In fact, the Pokémon brand has made over $90 billion in total from their video games, films, trading cards and many more projects, making Pokémon the highest grossing media franchise ever. This is why it is almost surprising that this is the first ever live action Pokémon film. The jump to live action from animation is hard (just look at this year’s Dumbo remake) but I am happy to report that in their first live action outing Pokémon gets a lot right.
Pokémon Detective Pikachu introduces us to Tim Goodman as he receives news that his father, a detective with the Ryme City Police Department, has gone missing. When he travels to the big city, he finds his father’s apartment empty, aside from a miraculously articulate Pikachu. However, Pikachu lost all memory of how he gained the ability to speak with the only link to his past being the detective cap on his head with a label addressed to Tim’s father. Together, with the first lead to where Tim’s father might be, Tim and Pikachu search throughout Ryme City to find Tim’s father.
Nothing is more apparent when watching this film than how much effort was put into the character design of the Pokémon, how thoughtfully they were integrated into the world and just how fun it is to explore the world the filmmakers have created. The introduction to Ryme City is sure to leave longtime fans with their jaws dropped. The adherence to the world’s continuity in the anime and games is a very welcome surprise as well.
Unfortunately, Detective Pikachu is not without its flaws. The acting across the board, save for Justice Smith as Tim and Ryan Reynolds as Pikachu, leaves a lot to be desired. Campy dialogue delivery and over-the-top performances add a cartoony quality that is not always flattering. In addition, the script is not awful, but the scene transitions are clunky at best and nonsensical at worst. Which in turn hurts the pacing, making Detective Pikachu feel clunky and like not everything we are seeing matters all that much in the grand scheme of the story.

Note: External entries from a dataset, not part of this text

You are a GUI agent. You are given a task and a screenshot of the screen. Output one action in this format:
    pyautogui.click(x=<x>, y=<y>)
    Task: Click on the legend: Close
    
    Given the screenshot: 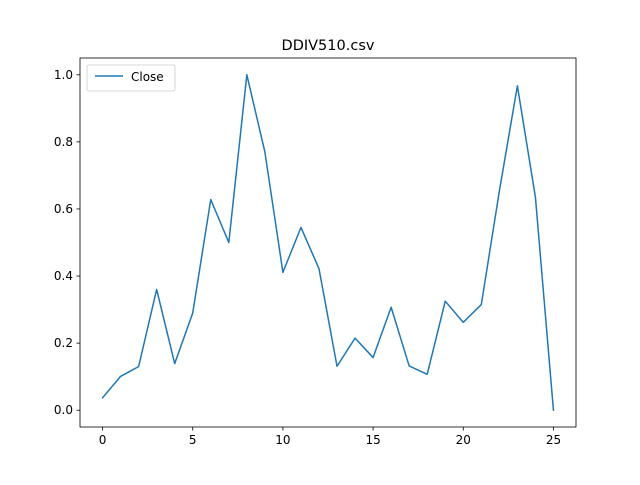 What is the action you would take?
    pyautogui.click(x=131, y=78)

Ryan Reynold’s Pikachu is surprisingly similar his portrayal of Deadpool, characterized by quippy dialogue, fast wit and very suggestive jokes that may just push the PG rating. Which is a definite strength in a movie otherwise made so children of all ages can understand and enjoy it. It has plenty of impressive action, jokes aimed at children and adults and a story that references other Pokémon stories young and old fans alike can appreciate.